This is not really true IMO, but even as an aside, the Intel compiler has the enormous advantage of being available cross platform. So we can use it on Linux and Windows, and provides MPI cross platform. We upgrade fairly regularly and that provides us with less work.

My own tests found that PGI compiler performance was worse than Intel for C++, and that now appears to have been discontinued on Windows anyway with NVidia's new HPC compiler suite replacing it. GNU can run everywhere, but performance is around 2.5x worse on Linux for our application use case because it doesn't perform many of the optimisations that Intel does. We use MSVC on Windows just because everyone can have a license, and performance is much worse.

The other thing is that MKL is pretty stable and gets updated. If I use an open source BLAS/LAPACK implementation - sure, it works, and it may even give better performance! But it's not guaranteed to get updates beyond a couple of years, and plenty of implementations are also only partial. We pay Intel a lot of money for the lack of hassle, basically.



So which are the optimizations the Intel compiler does which GCC can't is asked? I could guess at the reason for a factor of two, but what does the detailed profiling say with equivalent compiler flags? I can also say that GCC is a factor of two better on SKX on a Fortran benchmark, and came out about the same over the collection that's from when profile-directed. The usual reason for the Intel compiler appearing to win much is incorrect-by-default maths optimization allowing more vectorization.
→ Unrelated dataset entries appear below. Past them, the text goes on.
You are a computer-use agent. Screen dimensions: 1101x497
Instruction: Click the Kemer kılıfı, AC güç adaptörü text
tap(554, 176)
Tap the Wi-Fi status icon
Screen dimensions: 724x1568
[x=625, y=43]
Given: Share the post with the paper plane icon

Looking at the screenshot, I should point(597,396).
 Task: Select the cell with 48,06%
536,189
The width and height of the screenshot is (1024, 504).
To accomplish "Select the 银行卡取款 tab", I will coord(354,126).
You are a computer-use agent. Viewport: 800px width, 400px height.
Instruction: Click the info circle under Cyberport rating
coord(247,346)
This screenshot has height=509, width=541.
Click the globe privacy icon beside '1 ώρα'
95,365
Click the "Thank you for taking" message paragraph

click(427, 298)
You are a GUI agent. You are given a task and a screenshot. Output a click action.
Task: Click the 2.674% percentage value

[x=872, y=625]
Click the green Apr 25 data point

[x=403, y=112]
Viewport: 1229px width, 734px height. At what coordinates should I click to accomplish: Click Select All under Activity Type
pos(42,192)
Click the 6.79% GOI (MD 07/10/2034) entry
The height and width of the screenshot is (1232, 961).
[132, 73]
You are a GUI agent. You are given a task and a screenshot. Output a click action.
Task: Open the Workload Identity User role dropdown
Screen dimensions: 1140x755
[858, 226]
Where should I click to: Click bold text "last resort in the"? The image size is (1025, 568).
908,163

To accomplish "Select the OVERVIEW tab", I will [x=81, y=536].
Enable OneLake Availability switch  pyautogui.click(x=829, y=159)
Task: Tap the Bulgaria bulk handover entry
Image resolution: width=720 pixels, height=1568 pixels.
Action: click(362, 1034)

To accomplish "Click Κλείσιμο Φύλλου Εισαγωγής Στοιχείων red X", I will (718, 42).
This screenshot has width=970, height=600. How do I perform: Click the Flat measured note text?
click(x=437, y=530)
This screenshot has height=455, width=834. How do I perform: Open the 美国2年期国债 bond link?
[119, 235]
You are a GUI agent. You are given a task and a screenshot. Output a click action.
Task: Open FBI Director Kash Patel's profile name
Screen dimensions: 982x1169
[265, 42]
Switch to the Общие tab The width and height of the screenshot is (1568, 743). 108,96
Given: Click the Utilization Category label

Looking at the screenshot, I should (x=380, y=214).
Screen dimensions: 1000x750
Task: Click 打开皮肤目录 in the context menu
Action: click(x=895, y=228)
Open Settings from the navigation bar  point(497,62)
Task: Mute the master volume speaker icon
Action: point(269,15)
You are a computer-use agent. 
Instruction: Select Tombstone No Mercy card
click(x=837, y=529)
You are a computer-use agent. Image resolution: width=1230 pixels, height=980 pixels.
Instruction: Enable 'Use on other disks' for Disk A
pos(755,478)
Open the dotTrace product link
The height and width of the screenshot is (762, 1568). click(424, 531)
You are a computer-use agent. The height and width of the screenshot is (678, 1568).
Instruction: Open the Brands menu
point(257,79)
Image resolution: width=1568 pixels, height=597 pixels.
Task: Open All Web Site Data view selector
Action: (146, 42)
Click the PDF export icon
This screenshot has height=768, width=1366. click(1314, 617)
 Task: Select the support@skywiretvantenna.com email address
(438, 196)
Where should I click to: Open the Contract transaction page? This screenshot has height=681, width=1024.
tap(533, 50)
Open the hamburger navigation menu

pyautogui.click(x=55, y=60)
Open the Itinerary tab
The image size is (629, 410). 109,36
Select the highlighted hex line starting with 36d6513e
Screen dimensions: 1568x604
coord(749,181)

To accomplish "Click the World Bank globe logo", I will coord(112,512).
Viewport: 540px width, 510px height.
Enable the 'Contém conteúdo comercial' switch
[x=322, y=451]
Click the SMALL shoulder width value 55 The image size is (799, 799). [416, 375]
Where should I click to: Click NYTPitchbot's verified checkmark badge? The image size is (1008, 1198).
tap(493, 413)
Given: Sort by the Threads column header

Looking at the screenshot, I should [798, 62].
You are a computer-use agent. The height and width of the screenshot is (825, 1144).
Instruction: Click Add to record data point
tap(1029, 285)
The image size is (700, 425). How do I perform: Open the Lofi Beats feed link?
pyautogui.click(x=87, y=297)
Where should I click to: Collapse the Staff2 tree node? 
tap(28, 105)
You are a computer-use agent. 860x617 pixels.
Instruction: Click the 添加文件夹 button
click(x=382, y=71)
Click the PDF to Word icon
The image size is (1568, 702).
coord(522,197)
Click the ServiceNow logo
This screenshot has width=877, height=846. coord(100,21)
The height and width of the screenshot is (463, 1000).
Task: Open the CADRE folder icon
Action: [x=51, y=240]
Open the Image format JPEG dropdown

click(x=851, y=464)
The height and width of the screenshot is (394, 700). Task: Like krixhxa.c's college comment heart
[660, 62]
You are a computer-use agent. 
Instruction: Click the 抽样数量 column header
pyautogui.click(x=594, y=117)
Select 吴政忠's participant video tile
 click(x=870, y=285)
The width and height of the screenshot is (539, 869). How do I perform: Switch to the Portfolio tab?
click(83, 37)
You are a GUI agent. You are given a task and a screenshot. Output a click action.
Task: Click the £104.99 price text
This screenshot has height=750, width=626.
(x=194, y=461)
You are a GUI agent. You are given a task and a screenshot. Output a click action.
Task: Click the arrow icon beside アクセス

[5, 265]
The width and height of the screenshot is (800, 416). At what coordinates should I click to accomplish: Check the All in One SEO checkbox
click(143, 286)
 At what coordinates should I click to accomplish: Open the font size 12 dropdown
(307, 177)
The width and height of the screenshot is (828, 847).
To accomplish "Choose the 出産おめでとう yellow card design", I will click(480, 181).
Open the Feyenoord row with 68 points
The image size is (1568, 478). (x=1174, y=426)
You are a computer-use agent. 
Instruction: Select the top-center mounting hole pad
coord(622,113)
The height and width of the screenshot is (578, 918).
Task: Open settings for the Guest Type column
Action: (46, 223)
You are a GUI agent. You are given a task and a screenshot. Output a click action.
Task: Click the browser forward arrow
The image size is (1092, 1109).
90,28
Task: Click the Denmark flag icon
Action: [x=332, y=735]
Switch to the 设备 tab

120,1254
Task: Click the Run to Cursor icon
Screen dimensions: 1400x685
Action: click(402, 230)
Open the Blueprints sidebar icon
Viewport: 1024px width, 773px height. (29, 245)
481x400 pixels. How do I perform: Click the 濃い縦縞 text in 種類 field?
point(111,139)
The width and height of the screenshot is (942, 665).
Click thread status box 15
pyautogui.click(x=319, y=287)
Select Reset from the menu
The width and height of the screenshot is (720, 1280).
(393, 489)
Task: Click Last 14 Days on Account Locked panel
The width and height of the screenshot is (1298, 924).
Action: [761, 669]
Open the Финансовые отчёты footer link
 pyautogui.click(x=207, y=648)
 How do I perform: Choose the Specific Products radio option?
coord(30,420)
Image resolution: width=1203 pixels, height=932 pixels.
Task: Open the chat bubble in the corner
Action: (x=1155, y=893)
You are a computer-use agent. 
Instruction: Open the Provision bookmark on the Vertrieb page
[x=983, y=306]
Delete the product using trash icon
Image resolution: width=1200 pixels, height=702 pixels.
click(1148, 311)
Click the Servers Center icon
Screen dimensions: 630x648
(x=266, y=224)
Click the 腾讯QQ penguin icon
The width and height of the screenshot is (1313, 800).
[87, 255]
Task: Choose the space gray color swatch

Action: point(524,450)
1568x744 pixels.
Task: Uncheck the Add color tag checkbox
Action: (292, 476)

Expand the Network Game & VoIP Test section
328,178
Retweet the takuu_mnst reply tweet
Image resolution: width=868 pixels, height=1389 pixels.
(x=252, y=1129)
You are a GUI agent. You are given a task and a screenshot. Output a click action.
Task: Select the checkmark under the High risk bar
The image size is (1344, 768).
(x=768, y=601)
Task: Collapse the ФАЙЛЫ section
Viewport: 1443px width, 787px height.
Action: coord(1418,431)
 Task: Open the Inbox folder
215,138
I don't know about MKL stability, but reliability definitely isn't something I associate with the Intel Fortran compiler (or MPI) in research computing support.


I found that the common subexpression elimination performance was significantly better than that in GCC for one thing


> the Intel compiler has the enormous advantage of being available cross platform

How does this advantage not apply to gcc? Isn't gcc the most cross-platform compiler ever?


I think it’s a matter of features and performance. The poster says he can use gcc but the performance is 2.5x slower.


that's an incredible margin, and sounds suspiciously like they didn't enable optimizations on gcc, or set icc to optimize for a specific processor and gcc to generic, or something like that.


Hmm, OpenMP is a wildcard here.

At which point, its not just the compiler (which GCC is pretty good at), but also the threading implementation (which I can believe that GCC has an inferior Windows-threading OpenMP implementation).

I don't really use either tool. But OpenMP + GCC on Windows doesn't sound like it'd be fast to me.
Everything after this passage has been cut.